Stored data
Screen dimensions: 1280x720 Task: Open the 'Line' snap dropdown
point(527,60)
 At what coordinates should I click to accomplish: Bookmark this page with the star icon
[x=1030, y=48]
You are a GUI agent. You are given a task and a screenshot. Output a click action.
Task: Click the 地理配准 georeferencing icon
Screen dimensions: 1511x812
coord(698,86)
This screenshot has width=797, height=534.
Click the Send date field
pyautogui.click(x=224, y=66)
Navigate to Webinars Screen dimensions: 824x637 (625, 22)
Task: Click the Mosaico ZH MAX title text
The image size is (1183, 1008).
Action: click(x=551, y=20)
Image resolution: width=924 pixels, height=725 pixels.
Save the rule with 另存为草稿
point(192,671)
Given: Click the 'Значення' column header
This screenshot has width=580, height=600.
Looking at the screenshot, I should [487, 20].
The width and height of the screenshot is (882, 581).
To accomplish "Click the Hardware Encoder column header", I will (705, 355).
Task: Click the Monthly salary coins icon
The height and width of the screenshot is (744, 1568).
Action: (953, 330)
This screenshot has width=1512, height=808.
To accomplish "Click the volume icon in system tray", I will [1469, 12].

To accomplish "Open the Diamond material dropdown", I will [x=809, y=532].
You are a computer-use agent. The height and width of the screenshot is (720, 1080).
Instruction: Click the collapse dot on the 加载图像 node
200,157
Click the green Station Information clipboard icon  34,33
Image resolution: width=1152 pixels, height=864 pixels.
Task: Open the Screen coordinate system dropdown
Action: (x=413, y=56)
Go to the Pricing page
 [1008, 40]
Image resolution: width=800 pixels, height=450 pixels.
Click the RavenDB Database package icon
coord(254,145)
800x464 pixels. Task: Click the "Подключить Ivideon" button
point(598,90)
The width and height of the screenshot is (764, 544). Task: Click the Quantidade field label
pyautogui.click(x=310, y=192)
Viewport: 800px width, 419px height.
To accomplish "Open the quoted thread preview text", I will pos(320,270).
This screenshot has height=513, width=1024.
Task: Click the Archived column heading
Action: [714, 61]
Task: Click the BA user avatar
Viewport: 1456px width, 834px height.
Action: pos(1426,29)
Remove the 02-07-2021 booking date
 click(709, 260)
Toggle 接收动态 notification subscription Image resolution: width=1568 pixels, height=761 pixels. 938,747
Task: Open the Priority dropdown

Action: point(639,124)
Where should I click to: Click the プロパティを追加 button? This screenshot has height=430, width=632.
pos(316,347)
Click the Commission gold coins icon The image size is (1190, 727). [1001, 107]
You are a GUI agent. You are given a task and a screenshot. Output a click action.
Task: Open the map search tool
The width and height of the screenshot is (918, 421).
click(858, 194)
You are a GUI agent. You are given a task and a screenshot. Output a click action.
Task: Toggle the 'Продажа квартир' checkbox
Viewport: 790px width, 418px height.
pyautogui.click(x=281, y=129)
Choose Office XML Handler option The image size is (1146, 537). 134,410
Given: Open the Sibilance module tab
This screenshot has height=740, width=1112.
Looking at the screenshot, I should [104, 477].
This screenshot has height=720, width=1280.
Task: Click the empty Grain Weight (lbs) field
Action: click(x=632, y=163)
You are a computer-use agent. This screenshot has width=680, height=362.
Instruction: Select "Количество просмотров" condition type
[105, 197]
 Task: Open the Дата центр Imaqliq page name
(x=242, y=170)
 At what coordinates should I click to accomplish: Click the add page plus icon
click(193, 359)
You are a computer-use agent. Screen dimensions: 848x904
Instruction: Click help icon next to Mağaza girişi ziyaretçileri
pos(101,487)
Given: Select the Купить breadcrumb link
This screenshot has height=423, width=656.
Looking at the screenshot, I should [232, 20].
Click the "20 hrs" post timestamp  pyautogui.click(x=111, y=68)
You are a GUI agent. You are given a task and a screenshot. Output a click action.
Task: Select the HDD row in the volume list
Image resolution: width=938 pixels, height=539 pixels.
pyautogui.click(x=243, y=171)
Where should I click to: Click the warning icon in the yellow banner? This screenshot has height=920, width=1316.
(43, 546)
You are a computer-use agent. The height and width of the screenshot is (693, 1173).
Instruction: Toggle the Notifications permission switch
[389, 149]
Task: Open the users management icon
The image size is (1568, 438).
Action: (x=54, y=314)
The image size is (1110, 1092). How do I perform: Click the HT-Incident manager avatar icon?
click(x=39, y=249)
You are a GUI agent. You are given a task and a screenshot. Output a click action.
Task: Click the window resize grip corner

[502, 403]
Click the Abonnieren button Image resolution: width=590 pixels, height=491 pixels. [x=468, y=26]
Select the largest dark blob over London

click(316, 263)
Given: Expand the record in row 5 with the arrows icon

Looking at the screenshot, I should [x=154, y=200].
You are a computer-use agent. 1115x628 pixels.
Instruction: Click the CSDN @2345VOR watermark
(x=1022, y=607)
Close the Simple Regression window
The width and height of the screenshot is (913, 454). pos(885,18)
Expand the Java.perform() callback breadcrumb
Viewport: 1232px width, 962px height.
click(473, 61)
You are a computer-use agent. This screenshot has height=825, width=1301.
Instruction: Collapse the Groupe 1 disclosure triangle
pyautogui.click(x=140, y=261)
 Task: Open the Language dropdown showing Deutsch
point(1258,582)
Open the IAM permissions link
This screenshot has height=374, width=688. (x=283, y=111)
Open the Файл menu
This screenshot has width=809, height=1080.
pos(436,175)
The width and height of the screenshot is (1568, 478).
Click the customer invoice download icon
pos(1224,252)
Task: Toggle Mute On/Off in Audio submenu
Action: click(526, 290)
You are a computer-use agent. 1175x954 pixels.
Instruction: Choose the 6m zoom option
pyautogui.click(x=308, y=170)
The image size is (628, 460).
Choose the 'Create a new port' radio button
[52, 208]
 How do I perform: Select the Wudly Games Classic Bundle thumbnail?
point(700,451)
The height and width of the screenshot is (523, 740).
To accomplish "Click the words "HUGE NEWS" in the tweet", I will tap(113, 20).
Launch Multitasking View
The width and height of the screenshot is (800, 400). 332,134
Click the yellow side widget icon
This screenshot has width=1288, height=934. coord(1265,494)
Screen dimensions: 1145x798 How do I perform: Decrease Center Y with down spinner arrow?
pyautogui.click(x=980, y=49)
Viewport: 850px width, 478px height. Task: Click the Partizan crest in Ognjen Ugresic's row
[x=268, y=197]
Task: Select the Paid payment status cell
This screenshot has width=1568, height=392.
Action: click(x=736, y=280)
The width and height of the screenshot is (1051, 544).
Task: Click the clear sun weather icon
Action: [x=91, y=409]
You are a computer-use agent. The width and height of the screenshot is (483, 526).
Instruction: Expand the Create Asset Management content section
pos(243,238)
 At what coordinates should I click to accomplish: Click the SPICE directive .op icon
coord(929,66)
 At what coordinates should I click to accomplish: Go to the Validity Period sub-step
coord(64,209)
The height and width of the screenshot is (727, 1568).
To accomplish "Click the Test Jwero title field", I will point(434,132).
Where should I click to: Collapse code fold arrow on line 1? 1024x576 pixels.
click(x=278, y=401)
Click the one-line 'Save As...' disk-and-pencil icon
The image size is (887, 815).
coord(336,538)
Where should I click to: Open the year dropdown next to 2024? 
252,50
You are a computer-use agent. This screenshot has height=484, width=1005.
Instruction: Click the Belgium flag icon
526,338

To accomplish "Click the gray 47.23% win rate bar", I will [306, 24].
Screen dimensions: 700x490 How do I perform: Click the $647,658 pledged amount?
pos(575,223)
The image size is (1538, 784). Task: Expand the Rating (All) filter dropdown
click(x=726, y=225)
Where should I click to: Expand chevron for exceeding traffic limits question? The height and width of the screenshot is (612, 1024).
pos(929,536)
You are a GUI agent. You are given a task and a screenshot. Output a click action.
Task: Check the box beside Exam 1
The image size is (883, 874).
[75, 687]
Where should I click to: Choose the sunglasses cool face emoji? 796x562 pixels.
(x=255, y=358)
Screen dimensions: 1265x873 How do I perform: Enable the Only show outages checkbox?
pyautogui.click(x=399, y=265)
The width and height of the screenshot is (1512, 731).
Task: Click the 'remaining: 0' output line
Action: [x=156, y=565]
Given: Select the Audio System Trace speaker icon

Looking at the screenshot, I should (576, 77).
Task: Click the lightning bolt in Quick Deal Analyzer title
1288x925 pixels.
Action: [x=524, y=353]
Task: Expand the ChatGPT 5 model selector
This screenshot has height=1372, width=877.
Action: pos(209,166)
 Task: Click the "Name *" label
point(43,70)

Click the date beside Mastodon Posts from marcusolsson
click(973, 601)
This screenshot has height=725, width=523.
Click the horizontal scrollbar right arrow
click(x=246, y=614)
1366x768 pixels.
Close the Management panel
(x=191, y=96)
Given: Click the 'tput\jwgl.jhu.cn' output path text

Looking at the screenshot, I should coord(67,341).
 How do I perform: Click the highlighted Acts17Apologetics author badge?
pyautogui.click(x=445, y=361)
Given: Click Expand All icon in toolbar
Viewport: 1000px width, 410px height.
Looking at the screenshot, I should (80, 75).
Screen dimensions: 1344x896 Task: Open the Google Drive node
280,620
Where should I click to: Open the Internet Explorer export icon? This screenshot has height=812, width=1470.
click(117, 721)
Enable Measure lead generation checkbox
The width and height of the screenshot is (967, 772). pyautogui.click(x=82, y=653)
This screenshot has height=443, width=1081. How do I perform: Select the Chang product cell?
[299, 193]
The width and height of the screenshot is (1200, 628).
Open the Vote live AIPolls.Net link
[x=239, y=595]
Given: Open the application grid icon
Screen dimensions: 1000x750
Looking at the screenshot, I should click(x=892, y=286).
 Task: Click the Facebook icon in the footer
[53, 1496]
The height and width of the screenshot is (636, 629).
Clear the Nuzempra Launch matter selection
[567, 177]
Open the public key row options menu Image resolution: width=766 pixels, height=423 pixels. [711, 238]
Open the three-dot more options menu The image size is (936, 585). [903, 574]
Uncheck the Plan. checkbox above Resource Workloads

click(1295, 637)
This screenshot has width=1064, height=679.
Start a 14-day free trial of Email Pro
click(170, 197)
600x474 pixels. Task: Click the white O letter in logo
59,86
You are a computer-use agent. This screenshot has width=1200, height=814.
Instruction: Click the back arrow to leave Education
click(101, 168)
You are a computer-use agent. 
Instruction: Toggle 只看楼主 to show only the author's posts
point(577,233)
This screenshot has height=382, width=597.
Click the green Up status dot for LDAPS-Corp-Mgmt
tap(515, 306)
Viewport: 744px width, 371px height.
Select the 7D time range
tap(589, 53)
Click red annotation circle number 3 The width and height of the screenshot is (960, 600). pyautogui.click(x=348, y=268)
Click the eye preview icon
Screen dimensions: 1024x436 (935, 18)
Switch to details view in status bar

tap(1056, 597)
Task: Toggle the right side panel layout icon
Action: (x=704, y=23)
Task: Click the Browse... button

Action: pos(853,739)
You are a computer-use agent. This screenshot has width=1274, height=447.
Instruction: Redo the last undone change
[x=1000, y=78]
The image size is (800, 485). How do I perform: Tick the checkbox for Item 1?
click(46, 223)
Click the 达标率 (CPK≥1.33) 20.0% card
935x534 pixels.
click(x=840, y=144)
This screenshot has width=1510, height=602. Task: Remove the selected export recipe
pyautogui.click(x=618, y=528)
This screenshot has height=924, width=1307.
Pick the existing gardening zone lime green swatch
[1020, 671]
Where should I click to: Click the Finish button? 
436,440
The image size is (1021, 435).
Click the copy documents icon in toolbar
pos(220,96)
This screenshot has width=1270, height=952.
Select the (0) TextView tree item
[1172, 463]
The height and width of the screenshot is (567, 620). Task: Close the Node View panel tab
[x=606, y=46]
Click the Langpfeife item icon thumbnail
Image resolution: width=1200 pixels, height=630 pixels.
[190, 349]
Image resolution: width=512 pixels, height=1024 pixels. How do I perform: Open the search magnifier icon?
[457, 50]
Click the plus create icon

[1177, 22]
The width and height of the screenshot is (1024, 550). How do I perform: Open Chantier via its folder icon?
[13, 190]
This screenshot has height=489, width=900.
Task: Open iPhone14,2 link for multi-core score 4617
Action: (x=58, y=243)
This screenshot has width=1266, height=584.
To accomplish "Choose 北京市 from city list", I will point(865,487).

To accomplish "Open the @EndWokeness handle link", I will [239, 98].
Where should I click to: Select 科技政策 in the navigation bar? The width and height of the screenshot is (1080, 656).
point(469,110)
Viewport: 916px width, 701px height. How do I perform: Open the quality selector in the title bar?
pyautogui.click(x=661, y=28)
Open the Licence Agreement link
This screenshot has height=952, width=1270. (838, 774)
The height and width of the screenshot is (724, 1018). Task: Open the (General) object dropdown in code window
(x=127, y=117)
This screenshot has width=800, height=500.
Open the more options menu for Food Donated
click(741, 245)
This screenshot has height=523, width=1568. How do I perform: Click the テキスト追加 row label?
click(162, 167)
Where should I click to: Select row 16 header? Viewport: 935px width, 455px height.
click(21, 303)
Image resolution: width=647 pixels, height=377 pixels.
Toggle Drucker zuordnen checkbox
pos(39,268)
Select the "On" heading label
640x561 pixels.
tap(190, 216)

• ABOUT THIS TASK:
Only the lines from the first line of the records through the one containing "Image resolution: width=924" should be reproduced, exactly, with both of them included.

• ANSWER BOX:
Screen dimensions: 1280x720 Task: Open the 'Line' snap dropdown
point(527,60)
 At what coordinates should I click to accomplish: Bookmark this page with the star icon
[x=1030, y=48]
You are a GUI agent. You are given a task and a screenshot. Output a click action.
Task: Click the 地理配准 georeferencing icon
Screen dimensions: 1511x812
coord(698,86)
This screenshot has width=797, height=534.
Click the Send date field
pyautogui.click(x=224, y=66)
Navigate to Webinars Screen dimensions: 824x637 (625, 22)
Task: Click the Mosaico ZH MAX title text
The image size is (1183, 1008).
Action: click(x=551, y=20)
Image resolution: width=924 pixels, height=725 pixels.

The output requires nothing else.